The great diversity of collaboration tools presents challenges for standardising collaboration and knowledge management, it makes it difficult for organisations to support users, presents risks to intellectual property and creates legal and privacy risks.
Expertise provided
Community management | Strategic design | Agile support | Digital transformation | Digital agility
Outcome
To address the knowledge management and collaboration challenges. I supported the university community to co-create collaborative communication principles. These principles instructed the university community on the hierarchy of collaborative tools and helped people understand which tools had what purpose. It clearly defined, supported and endorsed Microsoft O365 tools and made it clear that third-party tools create IP, governance and data sovereignty risks.
To enable the digital agility strategy, I drove the establishment of an O365 governance board. The board, created from IT experts and operational business leaders, helped IT administer and architect O365 in ways that supported organisational values and business needs.E

I worked with organisational units and teams to migrate from their non-compliant collaboration tools to the universities O365 ecosystem and trained people to use Microsoft Teams and SharePoint. I created communities of practice devoted to supporting citizen developers around Teams, PowerAutomate, SharePoint and PowerBI.

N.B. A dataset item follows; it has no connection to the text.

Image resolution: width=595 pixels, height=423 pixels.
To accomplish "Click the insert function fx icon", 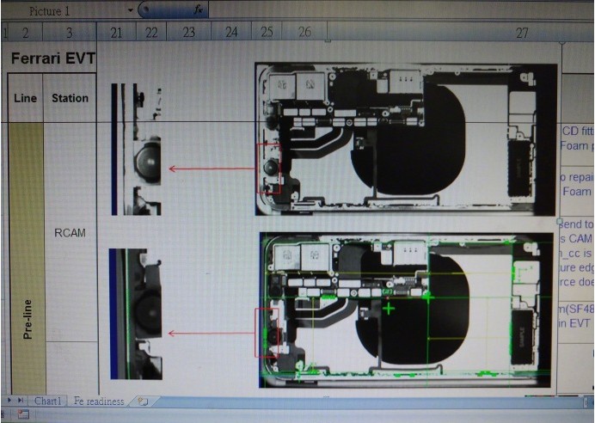I will coord(198,10).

I created a collaboration and change strategy that focussed on Teams collaboration first and migrated internal communication into the agile Teams environment. But importantly, the strategy focussed on people and values first. Moving to Teams wasn't about tools or technology. It was about enabling organisational values:
- Integrity - University of Canberra people hold themselves to the highest standards of ethics, integrity and accountability in all that they do.
- Collaboration - University of Canberra people work cohesively and collaboratively, a cornerstone of any successful academic institution.
- Inclusion - The University of Canberra, as an institution of higher learning, demonstrates its commitment to equity, diversity and social justice through its actions.
- Innovation - The University of Canberra encourages creative, innovative and applied thinking. From research impact to daily decision-making, innovation is essential in a competitive environment.
- Entrepreneurship - University of Canberra people are committed to excellence in all their professional and academic endeavours. In our market-driven environment, this means turning great ideas into action to take advantage of market opportunities.
The strategy also focused on the rituals and traditions that support digital collaboration. I delivered training in agile rituals, developing personal user manuals, setting objectives and key results and dependency mapping.
This program was well underway in March 2020 when COVID-19 became an unavoidable factor in campus life. Fortunately, the University of Canberra was well placed through its digital agility program to mobilise its people and its educational delivery to an isolated working from home model. Daily virtual stand-ups became the norm across the university, and visual management of work using MS Planner increased dramatically. Communities of practice shared PowerAutomate tips and tricks, and SharePoint lists and document libraries supported simple collaboration on content.

The O365 governance board continues to function well to support the university and make the most of its O365 assets. It has become increasingly important as the velocity of Microsoft updates increases faster than IT support can manage the pace of change. A community of self-support and peer support is essential to managing the pace of O365 change. The combined business/IT O365 governance board is necessary to support the community with guidelines and best practices and to ensure that while the community is empowered with freedom, organisational security and knowledge management best practices are being maintained effectively.